Özgeçmişimizi hazırlarken hangi hataları yapmamalıyız, nelere dikkat etmeliyiz?

Bu yazım daha çok yeni mezun kişilere yönelik olacak. Ancak bahsedeceğim hatalar hala her yaşta, her tecrübe aralığındaki kişinin özgeçmişinde gözlemleyebildiğim şeyler. Bu nedenle herkesin kendi özgeçmişinde düzeltebileceği bir şeyler bulabileceğine inanıyorum.
 
Öncelikle bir iş için başvuruda bulunduğunuzda ilk elemeyi oluşturduğunuz özgeçmişiniz üzerinden geçirirsiniz. Hatta firmalar çoğunlukla özgeçmişleri belli özellikler üzerinden filtreler ve filtrelenen kişilere öncelik verir. Bu da birçok kişinin eksik ve hatalı özgeçmiş hazırlaması sebebiyle sürece girmeden elenmesine sebep oluyor.
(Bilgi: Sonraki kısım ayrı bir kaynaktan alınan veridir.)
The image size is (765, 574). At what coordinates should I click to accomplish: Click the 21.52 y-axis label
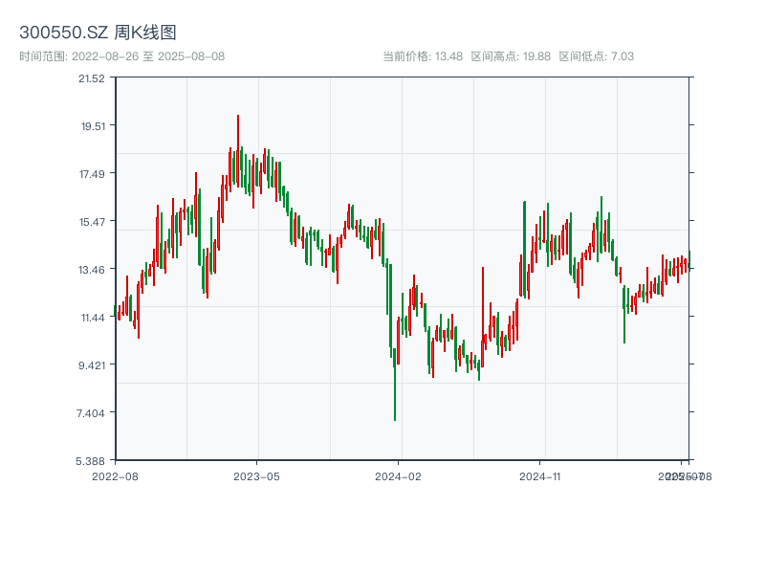click(92, 77)
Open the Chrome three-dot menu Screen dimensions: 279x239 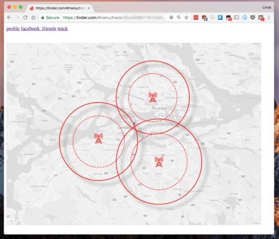[x=269, y=17]
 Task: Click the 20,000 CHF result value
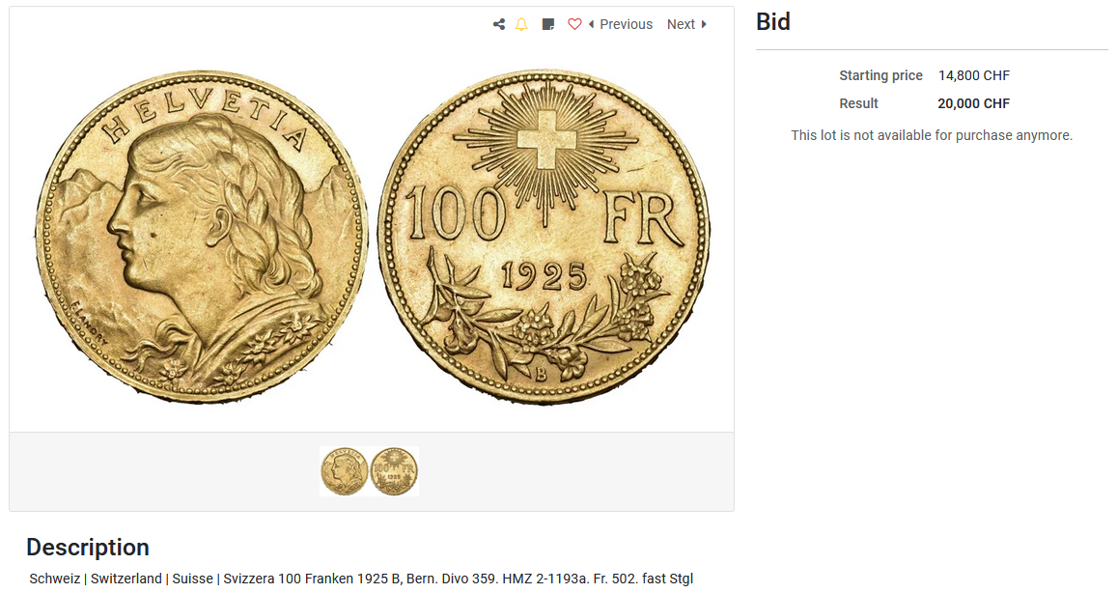tap(974, 103)
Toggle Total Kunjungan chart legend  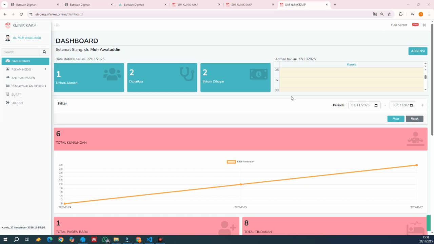[240, 162]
Peki, nedir bu hatalar? Özgeçmiş nasıl hazırlanmalı?
 

 
Birçoğumuz artık özgeçmişe koymamız gereken fotoğrafa nasıl dikkat etmemiz gerektiğini, daha çok adımız-soyadımızdan oluşan bir mail adresi tercih etmemiz gerektiğini, iletişim bilgilerimizin güncel olması gerektiğini genel itibariyle biliyor.
 
Buna ek olarak başvuru esnasında eğer ki ekleyeceğiniz ön yazı taslaktan kullandığınız bir yazı ise, başvurunuzu onaylamadan önce son kez okumanızı tavsiye ederim. Ön yazılarda başvurulandan tamamen farklı bir pozisyon ile ilgili hedeflerin yazıldığı bir sürü ön yazıya denk geldim maalesef.
 
Ön yazılar da bazı noktalarda eleyici olabiliyor. 
 
Örneğin bana gelen başvurular arasında bir ön yazı hatırlıyorum, baştan aşağı yazım hatası doluydu. Başvurulan pozisyon ise kişinin bol bol yazı yazıp yayımlayacağı bir pozisyondu. Bu noktada böyle bir pozisyon için, bu şekilde bir ön yazı gönderebilen birinin ileriki zamanlarda da yazım hatalarına çok dikkat edeceğini veya gösterdiği kadar işi sahipleneceğini düşünmüyorum.
 
Bir başka denk gelip, şaşırdığım ön yazı türü ise samimiyeti abartılmış olanlar.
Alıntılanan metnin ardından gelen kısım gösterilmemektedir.